Die genannten Flächen hält Baumann für „von hohem ökologischen Wert“. Weshalb er die Staatssekretärin bittet, „dafür zu sorgen, dass diese Fläche vollständig im Eigentum des Landes verbleibt und von einer Bebauung frei gehalten wird“. Parallel dazu soll das Land zusammen mit der Staatlichen Naturschutzverwaltung ein Artenschutzprojekt für Haubenlerchen nach dem Vorbild des Feldhamsterprojekts in der ehemaligen Domäne Straßenheimer Hof in Mannheim durchführen.
Auf den Spuren des Hamsters
Bekannt wurde der Feldhamster in der Region durch den Bau der SAP-Arena im Mannheimer Bösfeld. Dort lebte noch eine Hand voll der putzigen Tiere, die zu den seltensten Säugetieren in ganz Europa zählen. Mithilfe des Projekts in Straßenheim ist es gelungen, die Art zu retten, im Sommer des vergangenen Jahren konnten dort über 1000 Hamsterbaue gezählt werden.
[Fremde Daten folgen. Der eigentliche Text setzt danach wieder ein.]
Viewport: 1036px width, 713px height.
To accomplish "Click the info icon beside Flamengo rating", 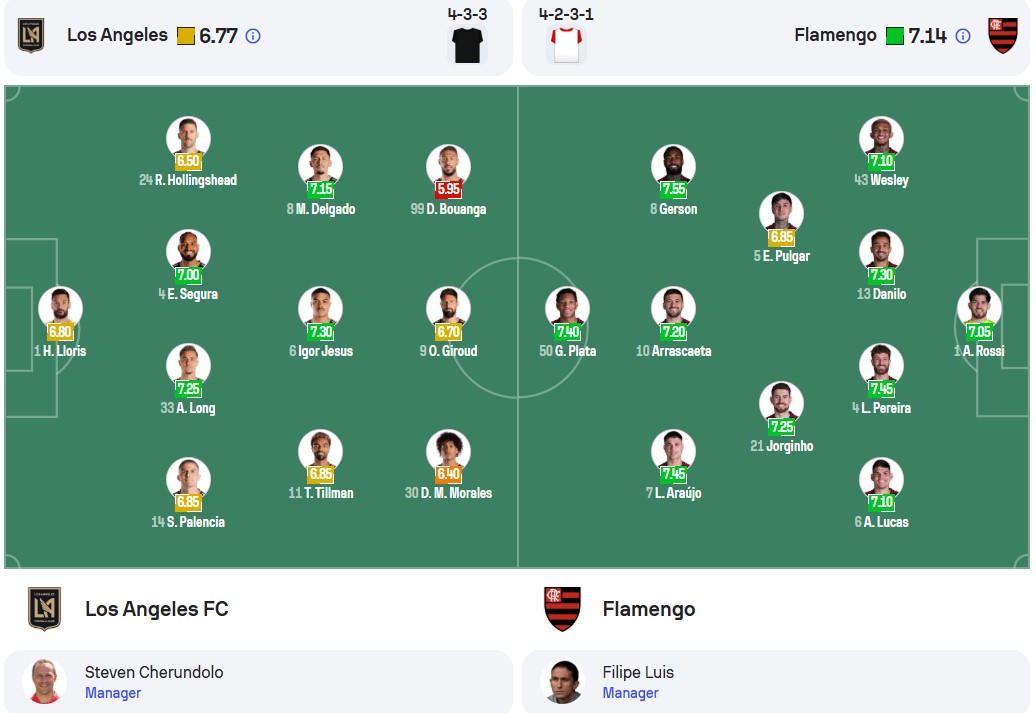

Diese Erfolgsgesichte möchte Baumann mit der Haubenlerche fortschreiben.
Auf jeden Fall – mit seinem Schreiben rannte Baumann bei Splett offene Türen ein: Gerne unterstütze sie ein Schutzprojekt für die Haubenlerche auf landeseigenen Flächen in Hockenheim, antwortete die Staatssekretärin und erinnert an den Schutz der Haubenlerche in Ketsch, der im Zusammenspiel zwischen der Gemeinde und der Liegenschaftsverwaltung des Landes umgesetzt werden konnte.
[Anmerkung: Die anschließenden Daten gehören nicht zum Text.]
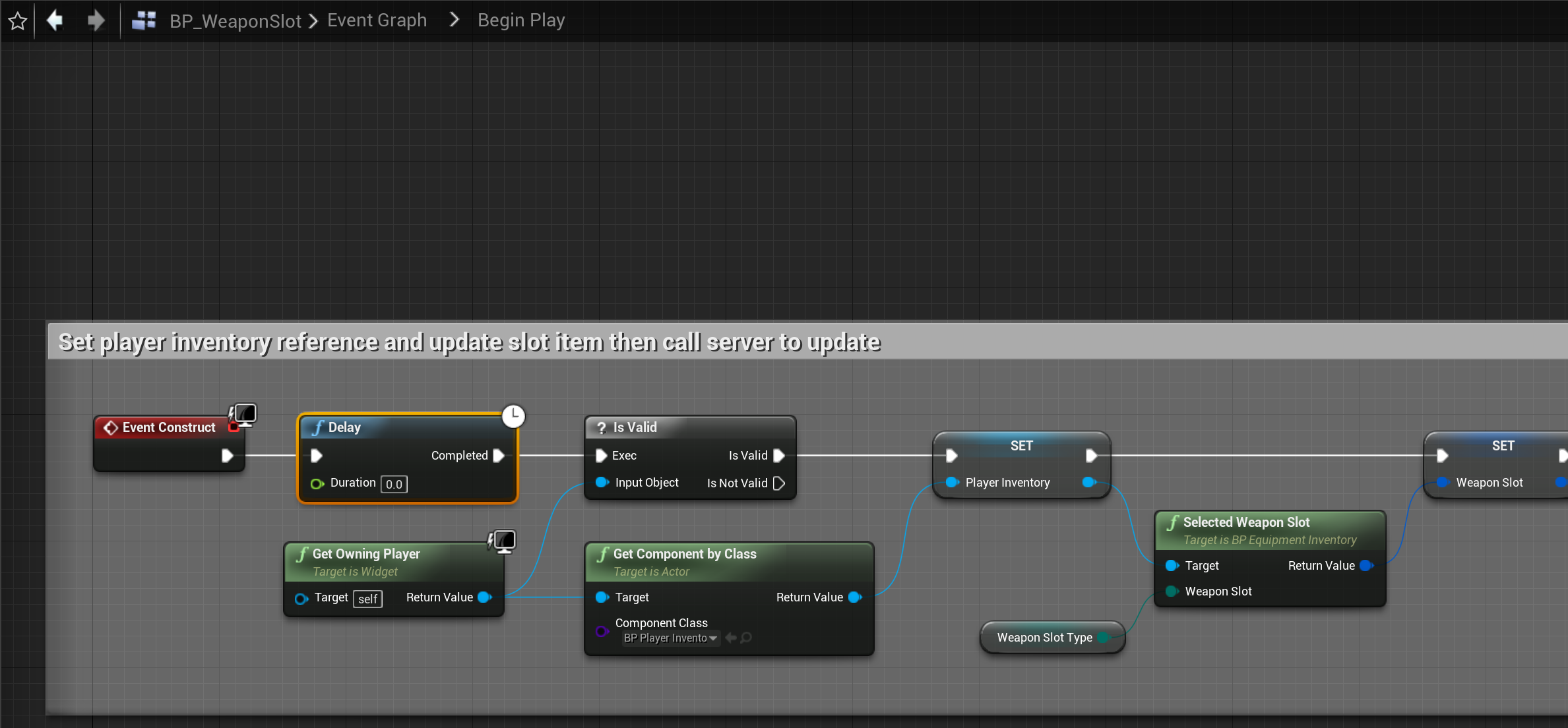Click the magnifier browse icon under Component Class
Viewport: 1568px width, 728px height.
[746, 638]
Um das Projekt in Hockenheim und Reilingen in Angriff nehmen zu können, hat Splett die zuständigen Ämter in Mannheimer und Heidelberg des Landesbetriebs Vermögen und Bau gebeten, zusammen mit der Naturschutz- und Landwirtschaftsverwaltung sowie den Kommunen ein Konzept zu entwickeln.
„Das Land übernimmt hier Verantwortung, weil es in der Pflicht ist, für einen günstigen Unterhaltungszustand zu sorgen“, fasst Baumann zusammen und verweist auf die rechtliche Lage, die ein anderes Handeln nicht zulasse. Doch wie gesagt, er ist Pragmatiker, weshalb er die Haubenlerchen-Population im Mörsch nicht im Blick hat. Hat der Vogel im Süden der Gemarkung einen festen Bestand, dann könne man im Westen der Stadt andere Prioritäten setzen, betont der Abgeordnete, für den es ganz wichtig ist, dass die Bilanz stimmt.
Die Bilanz muss stimmen
Womit der Abgeordnete deutlich gemacht hat, dass eine weitere Bebauung im Biblis für ihn nicht vorstellbar ist. Weder auf Hockenheimer noch auf Reilinger Gemarkung. Und zugleich deutet er einen Weg an, wie es in den Gewerbeflächen Mörsch weitergehen kann, wenn sich die Haubenlerchen-Population in einem guten Zustand befindet. Denn der Vogel selbst sei äußerst genügsam, brüte beispielsweise auch auf begrünten Flachdächern und störe sich nicht an Gewerbeflächen.
Dr. Baumann ist nicht nur Naturschützer und Pragmatiker, der gerneauch griffig formuliert, weshalb er die Haubenlerche öfters als „Kurpfalzvogel“ bezeichnet. Vielleicht hat das Tier ja, wenn es im Biblis klappt, das Zeug zum Wappentier.